*TASK PROMPT*:
Every record, from first to last, should be written out again exactly.

[[ MATERIAL PROVIDED, beginning ]]

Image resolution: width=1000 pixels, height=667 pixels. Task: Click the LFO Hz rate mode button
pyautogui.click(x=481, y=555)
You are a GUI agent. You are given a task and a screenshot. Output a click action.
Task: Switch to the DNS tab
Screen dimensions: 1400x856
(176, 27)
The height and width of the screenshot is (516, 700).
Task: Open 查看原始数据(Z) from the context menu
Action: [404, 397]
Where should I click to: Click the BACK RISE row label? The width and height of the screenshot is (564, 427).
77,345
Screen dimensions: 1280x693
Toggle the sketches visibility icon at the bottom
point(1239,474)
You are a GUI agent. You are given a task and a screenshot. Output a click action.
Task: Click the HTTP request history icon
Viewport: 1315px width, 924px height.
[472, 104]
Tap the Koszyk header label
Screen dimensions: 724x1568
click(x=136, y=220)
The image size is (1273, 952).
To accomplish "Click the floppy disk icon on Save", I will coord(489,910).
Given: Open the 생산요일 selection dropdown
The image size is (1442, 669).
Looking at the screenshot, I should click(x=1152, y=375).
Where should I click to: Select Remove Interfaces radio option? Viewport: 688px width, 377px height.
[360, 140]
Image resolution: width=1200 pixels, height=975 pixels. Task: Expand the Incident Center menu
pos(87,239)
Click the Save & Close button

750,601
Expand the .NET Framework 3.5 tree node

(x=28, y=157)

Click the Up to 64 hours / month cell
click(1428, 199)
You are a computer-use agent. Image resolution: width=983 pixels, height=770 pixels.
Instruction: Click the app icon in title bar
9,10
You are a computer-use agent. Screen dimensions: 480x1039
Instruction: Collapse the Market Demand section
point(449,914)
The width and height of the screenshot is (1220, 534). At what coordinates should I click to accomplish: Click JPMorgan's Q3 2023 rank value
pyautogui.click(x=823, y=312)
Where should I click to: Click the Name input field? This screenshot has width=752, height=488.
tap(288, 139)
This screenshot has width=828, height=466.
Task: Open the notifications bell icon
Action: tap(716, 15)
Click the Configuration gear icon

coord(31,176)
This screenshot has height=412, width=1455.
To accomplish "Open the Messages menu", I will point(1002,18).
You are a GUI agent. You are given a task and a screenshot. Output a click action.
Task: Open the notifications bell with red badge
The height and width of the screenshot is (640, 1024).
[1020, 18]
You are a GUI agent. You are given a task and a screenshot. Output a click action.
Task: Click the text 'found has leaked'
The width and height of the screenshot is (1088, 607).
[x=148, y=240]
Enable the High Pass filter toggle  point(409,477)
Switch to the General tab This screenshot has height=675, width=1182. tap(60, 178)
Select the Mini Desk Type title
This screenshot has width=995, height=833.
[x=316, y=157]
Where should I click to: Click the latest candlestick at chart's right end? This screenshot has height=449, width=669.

[[ MATERIAL PROVIDED, end ]]

*RESULT FOR THIS TASK*:
Image resolution: width=1000 pixels, height=667 pixels. Task: Click the LFO Hz rate mode button
pyautogui.click(x=481, y=555)
You are a GUI agent. You are given a task and a screenshot. Output a click action.
Task: Switch to the DNS tab
Screen dimensions: 1400x856
(176, 27)
The height and width of the screenshot is (516, 700).
Task: Open 查看原始数据(Z) from the context menu
Action: [404, 397]
Where should I click to: Click the BACK RISE row label? The width and height of the screenshot is (564, 427).
77,345
Screen dimensions: 1280x693
Toggle the sketches visibility icon at the bottom
point(1239,474)
You are a GUI agent. You are given a task and a screenshot. Output a click action.
Task: Click the HTTP request history icon
Viewport: 1315px width, 924px height.
[472, 104]
Tap the Koszyk header label
Screen dimensions: 724x1568
click(x=136, y=220)
The image size is (1273, 952).
To accomplish "Click the floppy disk icon on Save", I will coord(489,910).
Given: Open the 생산요일 selection dropdown
The image size is (1442, 669).
Looking at the screenshot, I should click(x=1152, y=375).
Where should I click to: Select Remove Interfaces radio option? Viewport: 688px width, 377px height.
[360, 140]
Image resolution: width=1200 pixels, height=975 pixels. Task: Expand the Incident Center menu
pos(87,239)
Click the Save & Close button

750,601
Expand the .NET Framework 3.5 tree node

(x=28, y=157)

Click the Up to 64 hours / month cell
click(1428, 199)
You are a computer-use agent. Image resolution: width=983 pixels, height=770 pixels.
Instruction: Click the app icon in title bar
9,10
You are a computer-use agent. Screen dimensions: 480x1039
Instruction: Collapse the Market Demand section
point(449,914)
The width and height of the screenshot is (1220, 534). At what coordinates should I click to accomplish: Click JPMorgan's Q3 2023 rank value
pyautogui.click(x=823, y=312)
Where should I click to: Click the Name input field? This screenshot has width=752, height=488.
tap(288, 139)
This screenshot has width=828, height=466.
Task: Open the notifications bell icon
Action: tap(716, 15)
Click the Configuration gear icon

coord(31,176)
This screenshot has height=412, width=1455.
To accomplish "Open the Messages menu", I will point(1002,18).
You are a GUI agent. You are given a task and a screenshot. Output a click action.
Task: Open the notifications bell with red badge
The height and width of the screenshot is (640, 1024).
[1020, 18]
You are a GUI agent. You are given a task and a screenshot. Output a click action.
Task: Click the text 'found has leaked'
The width and height of the screenshot is (1088, 607).
[x=148, y=240]
Enable the High Pass filter toggle  point(409,477)
Switch to the General tab This screenshot has height=675, width=1182. tap(60, 178)
Select the Mini Desk Type title
This screenshot has width=995, height=833.
[x=316, y=157]
Where should I click to: Click the latest candlestick at chart's right end? This screenshot has height=449, width=669.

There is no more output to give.